L’orrore di Hiroshima e Nagasaki non è mai finito; i funghi atomici di “Little boy” e “Fat man” continuano sinistramente a stagliarsi sull’orizzonte della Storia. A distanza di oltre sette decenni, quello che accadde nell’agosto del 1945 rimane la dimostrazione più feroce della potenza distruttiva della guerra e della capacità di annientamento del nemico assicurata agli eserciti dalla tecnologia e dal progresso scientifico.
A maggio, la Germania nazista si era arresa; ma, in oriente, l’Impero del Sol Levante conduceva ancora una strenua difesa, apprestandosi a compiere ogni possibile sforzo pur di non dichiararsi vinto. Gli americani martoriavano il Giappone con bombardamenti incessanti e pensavano, dopo gli sbarchi a Iwo Jima e Okinawa, di poter avviare l’invasione del suo territorio metropolitano nel novembre successivo, cosa che, nelle previsioni, avrebbe portato alla fine delle ostilità nella primavera del 1946. Ma tutto questo, secondo gli strateghi alleati, avrebbe richiesto un insopportabile sacrificio di vite umane, da una parte e dall’altra, vista l’ostinazione nemica.
Intanto, con l’esito positivo dell’esperimento effettuato, il 16 luglio, ad Alamogordo, nel deserto del Nuovo Messico, la bomba atomica era pronta per l’impiego bellico. Un gruppo di scienziati, sotto la guida Robert Oppenheimer, era al lavoro (Progetto Manhattan) dal 1942.
Stati Uniti, Gran Bretagna e la Cina di Chiang Kai Shek, il 24 luglio, chiesero a Tokyo la resa incondizionata; ma, seppure il Paese fosse ormai in ginocchio, non giungevano risposte dalla capitale nipponica: prevalevano ancora l’orgoglio nazionalista e la volontà della casta militare di continuare la guerra ad ogni costo e fino all’ultimo uomo.
Il presidente Truman, allora, assunse la storica decisione di lanciare l’atomica per abbreviare il conflitto, il che avrebbe risparmiato la vita a migliaia di soldati statunitensi, ma anche offerto agli scienziati l’occasione per testare su un’area popolata l’effettiva, raccapricciante efficacia della nuova arma, la cui realizzazione era costata qualcosa come due miliardi di dollari.
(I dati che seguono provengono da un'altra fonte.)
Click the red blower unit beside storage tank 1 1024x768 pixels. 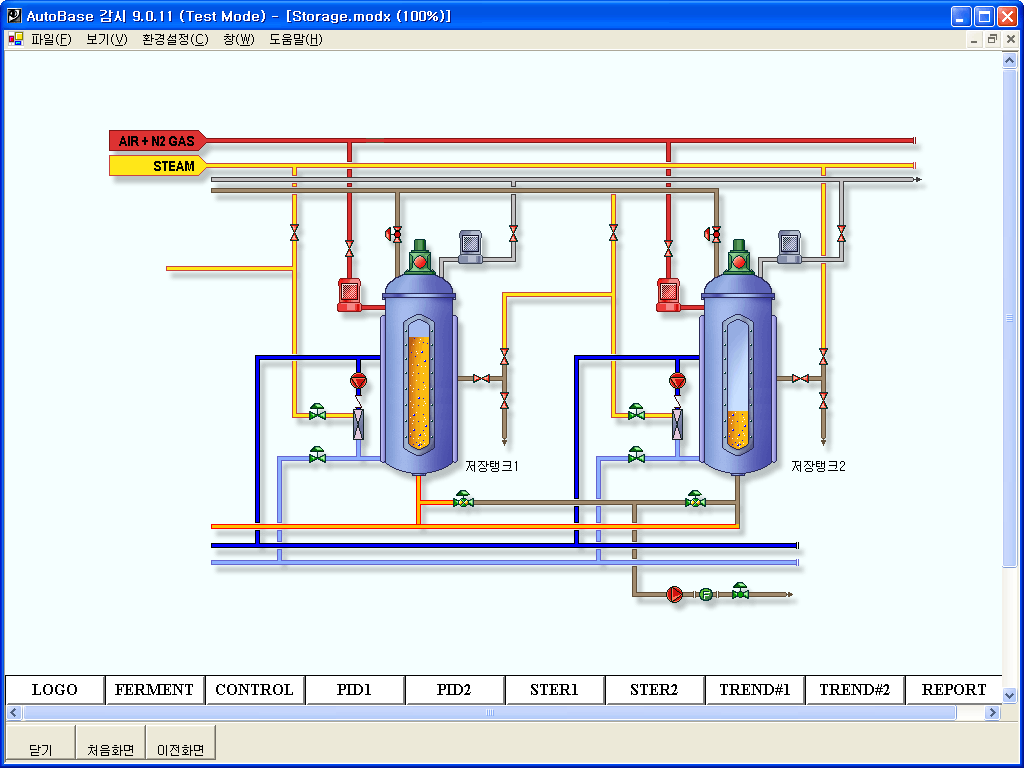[x=349, y=293]
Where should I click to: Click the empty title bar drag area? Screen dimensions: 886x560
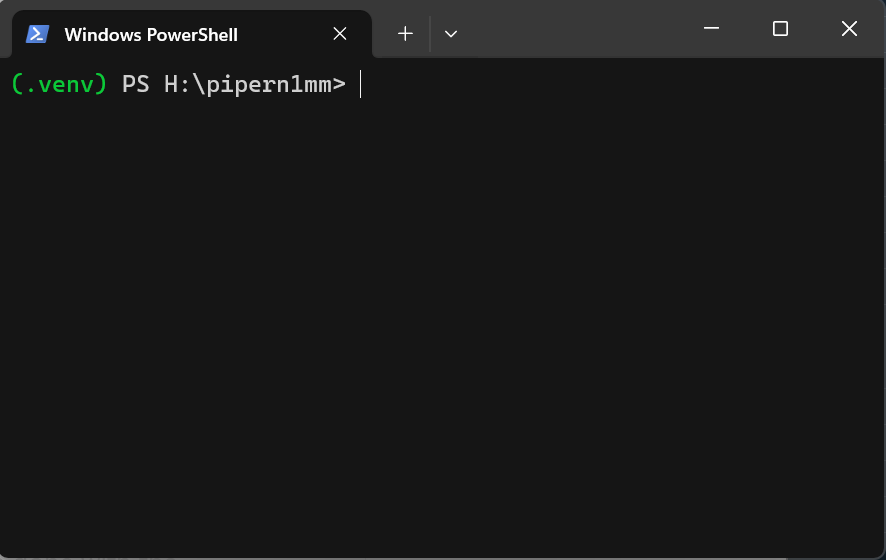tap(580, 30)
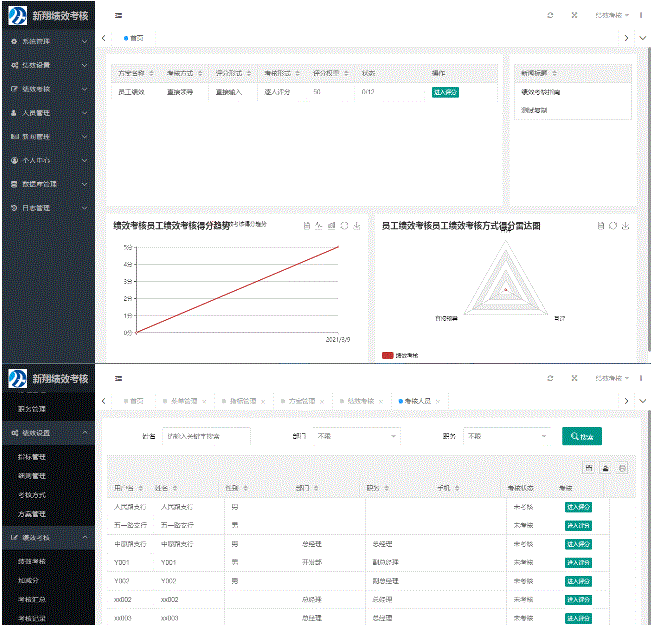The height and width of the screenshot is (625, 652).
Task: Toggle the red 绩效考核 legend swatch
Action: pyautogui.click(x=388, y=355)
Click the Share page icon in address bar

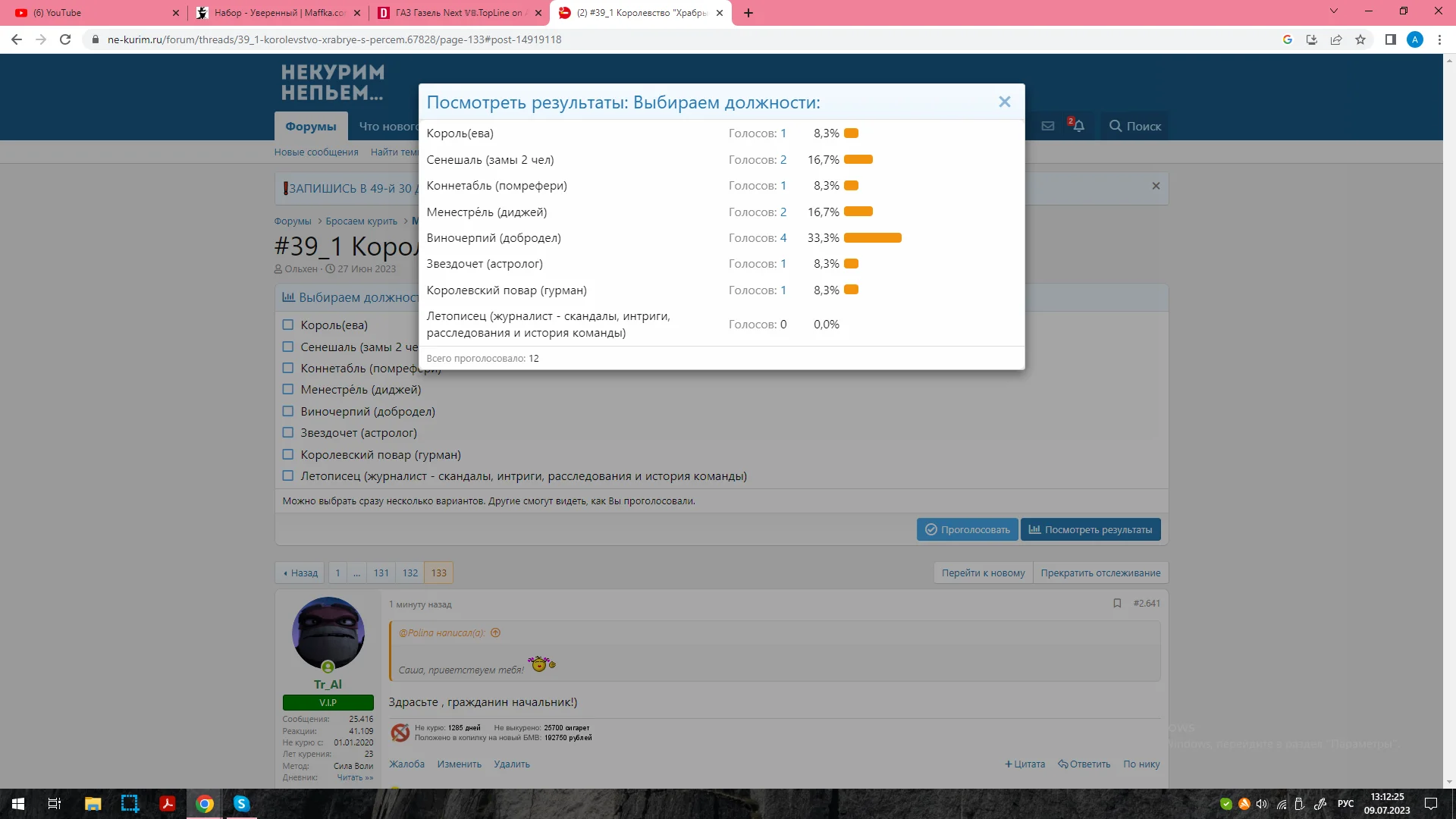1336,39
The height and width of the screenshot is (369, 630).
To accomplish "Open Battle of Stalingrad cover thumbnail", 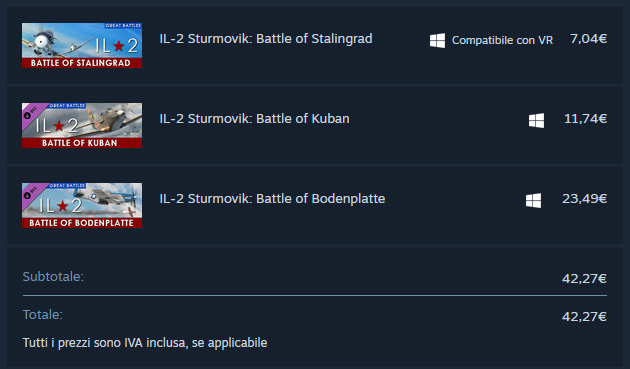I will click(x=82, y=45).
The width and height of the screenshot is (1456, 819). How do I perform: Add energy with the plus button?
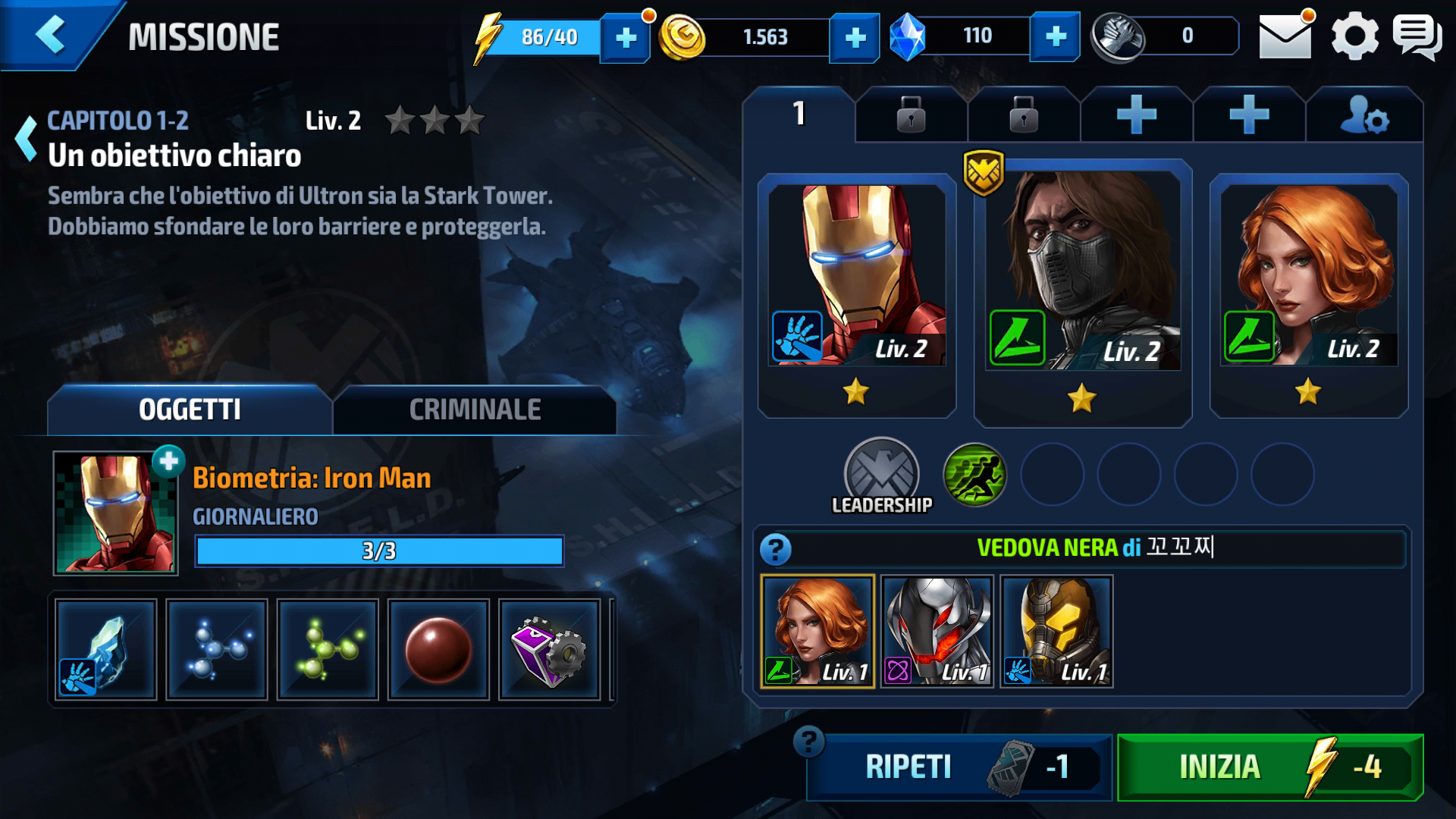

Ragione, quest’ultima, molto più che inconfessabile e collegata al monito di potenza da lanciare al nemico degli anni futuri, l’Unione Sovietica.
Il B 29 “Enola Gay”, partito alle 2,45 del 6 agosto dall’isola di Tinian, nell’arcipelago delle Marianne, sganciò la bomba all’uranio su Hiroshima, radendola al suolo, un quarto d’ora dopo le 8. Tuttavia, in assenza di risposte al rinnovato ultimatum che chiedeva ai giapponesi di arrendersi, gli americani avevano stabilito di lanciare un secondo ordigno, al plutonio, l’11 agosto. A causa del cattivo tempo previsto per il giorno fissato, però, la data della missione fu anticipata di quarantotto ore, al 9 agosto. L’obiettivo individuato era Kokura, ma le nubi che coprivano quella città orientarono il B 29 “Bock’s Car” verso Nagasaki, che fu anch’essa annientata.
Di fronte a quell’apocalisse di morte, il Giappone capitolò; la guerra si concluse e si aprì, per alcuni, la stagione del pentimento, della crisi di coscienza; per altri, quella delle accuse di crimini di guerra agli Stati Uniti che, da potenza egemone, mai pagarono per l’impiego di simili ordigni su città inermi.
Il numero impressionante di vittime, l’efferata capacità distruttiva di “Little Boy” e “Fat Man” imposero un nuovo percorso alla storia dell’Umanità, cambiando per sempre, visto il proliferare degli arsenali, il modo di concepire i rapporti tra le nazioni, la diplomazia e i conflitti.